Identification of müllerian inhibiting substance specific binding in human cell lines.

The receptor for Müllerian Inhibiting Substance (MIS), a gonadal glycoprotein hormone, has not been previously identified. Plasma membranes from MIS-sensitive human tumor cell lines (HTB-111, endometrial carcinoma; and A-431, vulvar squamous carcinoma) were detergent extracted and incubated with 125I-labeled MIS anti-idiotypic antibody, or radioiodinated human recombinant MIS (125I rhMIS), with and without unlabeled competitors. 125I anti-idiotypic MIS antibody bound to HTB-111 membrane extracts was displaceable by unlabeled anti-idiotypic antibody, but not by anti-isotypic antibody prior to cross-linking.

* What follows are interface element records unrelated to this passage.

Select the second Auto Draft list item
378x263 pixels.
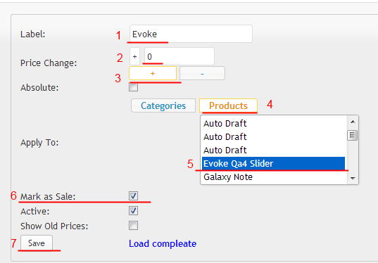[x=274, y=137]
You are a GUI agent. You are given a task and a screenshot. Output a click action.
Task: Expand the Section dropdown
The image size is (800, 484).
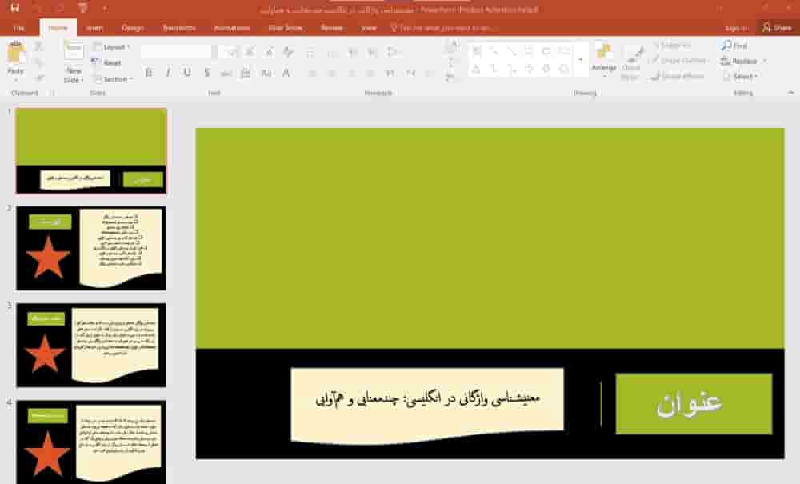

Specific binding of the anti-idiotypic MIS antibody to endometrial carcinoma cells was verified using fluorescence activated cell analysis and fluoresceinated antibody. Furthermore, unlabeled anti-idiotypic MIS antibody competed for 125I rhMIS binding to A-431 vulvar carcinoma membranes. The labeled anti-idiotypic MIS antibody binding complex could be separated from 32P labeled EGF receptor in the A-431 membranes, indicating that EGF, a natural inhibitor of MIS activity, and MIS itself bind to different receptors. These studies demonstrate a specific, displaceable binder for MIS in the plasmalemmae of two human tumor lines. Purification of this cell surface receptor protein will be greatly aided by using the MIS anti-idiotypic antibody.